Le parole di Zenga nel post partita

“Abbiamo fatto una buona partita. In un momento cruciale siamo stati in partita grazie a Cragno. Ci è però stato negato un rigore netto, il braccio era largo mi sembra abbastanza evidente. Siamo stanchi, ci annullano un gol di Simeone contro l’Atalanta con un braccio attaccato al corpo. Contro la Fiorentina per un fuorigioco di due millimetri. Qui il braccio è largo e con le regole di adesso c’è il rigore. Chi ha inventato la regola del fallo di mano ama il calcio balilla, ma oggi ci si è girato contro. Fa regolamento però è rigore. È un episodio che a fine campionato conta.”

Pochi giorni di recupero

“Nel pochissimo tempo che ho avuto a disposizione ho cercato di dare una stabilità alla squadra.

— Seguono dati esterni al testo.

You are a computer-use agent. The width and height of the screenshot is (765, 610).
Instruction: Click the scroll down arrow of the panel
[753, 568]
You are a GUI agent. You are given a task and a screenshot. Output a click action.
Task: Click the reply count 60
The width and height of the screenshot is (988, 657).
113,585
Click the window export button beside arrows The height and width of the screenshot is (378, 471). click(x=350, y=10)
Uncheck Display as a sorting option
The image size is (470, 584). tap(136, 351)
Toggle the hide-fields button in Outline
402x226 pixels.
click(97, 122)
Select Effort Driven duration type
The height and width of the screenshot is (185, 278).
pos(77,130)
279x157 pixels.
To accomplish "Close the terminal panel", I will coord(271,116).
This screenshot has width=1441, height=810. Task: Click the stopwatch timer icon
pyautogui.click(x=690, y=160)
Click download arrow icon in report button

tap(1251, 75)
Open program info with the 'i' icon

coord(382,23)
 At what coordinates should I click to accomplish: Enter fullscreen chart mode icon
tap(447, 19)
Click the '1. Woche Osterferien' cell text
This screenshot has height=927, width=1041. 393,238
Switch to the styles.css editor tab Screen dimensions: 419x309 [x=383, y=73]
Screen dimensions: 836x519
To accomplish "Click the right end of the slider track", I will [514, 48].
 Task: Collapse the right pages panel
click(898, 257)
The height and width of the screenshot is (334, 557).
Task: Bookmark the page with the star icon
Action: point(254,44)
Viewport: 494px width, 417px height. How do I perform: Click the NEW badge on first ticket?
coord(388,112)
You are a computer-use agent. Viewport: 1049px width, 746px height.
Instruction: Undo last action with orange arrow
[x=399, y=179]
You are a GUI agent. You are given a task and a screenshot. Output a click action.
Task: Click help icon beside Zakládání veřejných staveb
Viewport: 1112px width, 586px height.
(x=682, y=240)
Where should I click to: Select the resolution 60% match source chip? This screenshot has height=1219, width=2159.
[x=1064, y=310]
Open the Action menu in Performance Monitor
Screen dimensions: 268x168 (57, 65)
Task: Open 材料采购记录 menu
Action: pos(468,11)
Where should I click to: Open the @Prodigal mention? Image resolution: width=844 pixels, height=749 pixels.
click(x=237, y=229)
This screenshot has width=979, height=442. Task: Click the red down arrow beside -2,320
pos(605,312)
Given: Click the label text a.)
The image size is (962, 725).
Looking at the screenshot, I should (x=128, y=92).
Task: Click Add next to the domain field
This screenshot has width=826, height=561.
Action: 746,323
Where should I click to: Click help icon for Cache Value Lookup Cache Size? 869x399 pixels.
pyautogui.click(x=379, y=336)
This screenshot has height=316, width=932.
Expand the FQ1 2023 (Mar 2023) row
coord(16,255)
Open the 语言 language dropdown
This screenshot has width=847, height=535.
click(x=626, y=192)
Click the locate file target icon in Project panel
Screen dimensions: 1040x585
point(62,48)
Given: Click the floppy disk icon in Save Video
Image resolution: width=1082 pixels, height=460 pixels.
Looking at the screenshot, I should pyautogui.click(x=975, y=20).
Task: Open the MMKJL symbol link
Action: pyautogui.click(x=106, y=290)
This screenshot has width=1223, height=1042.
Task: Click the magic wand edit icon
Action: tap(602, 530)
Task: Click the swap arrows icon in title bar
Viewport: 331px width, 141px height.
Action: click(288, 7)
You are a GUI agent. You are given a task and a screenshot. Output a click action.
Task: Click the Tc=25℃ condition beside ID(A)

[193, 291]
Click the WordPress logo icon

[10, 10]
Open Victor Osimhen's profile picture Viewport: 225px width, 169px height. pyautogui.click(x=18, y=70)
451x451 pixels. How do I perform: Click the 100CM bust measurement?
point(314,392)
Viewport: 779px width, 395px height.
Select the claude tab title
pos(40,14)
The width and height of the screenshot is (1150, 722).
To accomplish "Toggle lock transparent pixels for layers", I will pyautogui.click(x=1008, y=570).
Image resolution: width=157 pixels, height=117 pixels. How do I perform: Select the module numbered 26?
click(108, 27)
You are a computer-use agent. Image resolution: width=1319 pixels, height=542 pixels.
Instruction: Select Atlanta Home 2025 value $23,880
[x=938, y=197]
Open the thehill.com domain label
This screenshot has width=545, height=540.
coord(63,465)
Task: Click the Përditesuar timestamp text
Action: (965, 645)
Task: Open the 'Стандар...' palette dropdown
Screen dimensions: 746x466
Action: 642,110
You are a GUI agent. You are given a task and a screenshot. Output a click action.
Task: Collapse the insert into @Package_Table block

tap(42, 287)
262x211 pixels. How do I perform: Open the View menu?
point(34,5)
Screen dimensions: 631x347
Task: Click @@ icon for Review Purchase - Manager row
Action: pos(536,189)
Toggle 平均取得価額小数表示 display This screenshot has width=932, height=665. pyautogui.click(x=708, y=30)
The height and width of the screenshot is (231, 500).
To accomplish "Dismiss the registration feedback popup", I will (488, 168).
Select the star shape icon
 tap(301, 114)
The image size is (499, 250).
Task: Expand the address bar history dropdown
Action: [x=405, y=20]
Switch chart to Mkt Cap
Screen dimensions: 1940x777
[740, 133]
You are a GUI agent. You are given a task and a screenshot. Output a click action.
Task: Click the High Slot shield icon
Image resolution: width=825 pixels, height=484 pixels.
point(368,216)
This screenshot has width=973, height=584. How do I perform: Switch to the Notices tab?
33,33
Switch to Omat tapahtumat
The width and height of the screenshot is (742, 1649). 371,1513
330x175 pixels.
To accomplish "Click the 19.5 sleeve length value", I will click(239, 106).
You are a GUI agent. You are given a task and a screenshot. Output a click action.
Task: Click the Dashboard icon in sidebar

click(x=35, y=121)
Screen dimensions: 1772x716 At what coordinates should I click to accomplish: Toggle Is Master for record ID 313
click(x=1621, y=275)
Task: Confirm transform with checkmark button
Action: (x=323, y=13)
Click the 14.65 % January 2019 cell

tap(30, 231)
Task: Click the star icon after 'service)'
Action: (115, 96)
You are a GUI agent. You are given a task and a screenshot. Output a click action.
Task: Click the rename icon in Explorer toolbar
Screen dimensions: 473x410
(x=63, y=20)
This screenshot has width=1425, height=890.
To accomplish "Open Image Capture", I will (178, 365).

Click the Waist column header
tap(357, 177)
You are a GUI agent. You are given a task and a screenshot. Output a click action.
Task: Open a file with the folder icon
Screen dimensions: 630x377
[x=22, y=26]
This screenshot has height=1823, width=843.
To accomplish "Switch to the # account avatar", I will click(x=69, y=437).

In questo momento giocare una volta ogni tre giorni porta degli scompensi, ma questo riguarda tutti, compreso Simone (Inzaghi ndr). I ragazzi però riescono sempre ad essere in partita.”

Lazio

”La Lazio aveva spinto tanto ed erano stanchi, mi potevo giocare le tre punte. Abbiamo giocato contro una squadra che è arrivata in Champions League perchè ha dei valori assoluti.”

Cragno

“Se una squadra ha un grande portiere e fa grandi parate non è per forza perché la squadra non gioca bene. Un numero uno ha bisogno di fare grandi parate.”